Material for this exercise —
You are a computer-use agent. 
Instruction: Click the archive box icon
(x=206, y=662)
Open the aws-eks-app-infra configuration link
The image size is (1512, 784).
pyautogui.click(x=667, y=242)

Task brief — Give every line of the material again, exactly.

Response area —
You are a computer-use agent. 
Instruction: Click the archive box icon
(x=206, y=662)
Open the aws-eks-app-infra configuration link
The image size is (1512, 784).
pyautogui.click(x=667, y=242)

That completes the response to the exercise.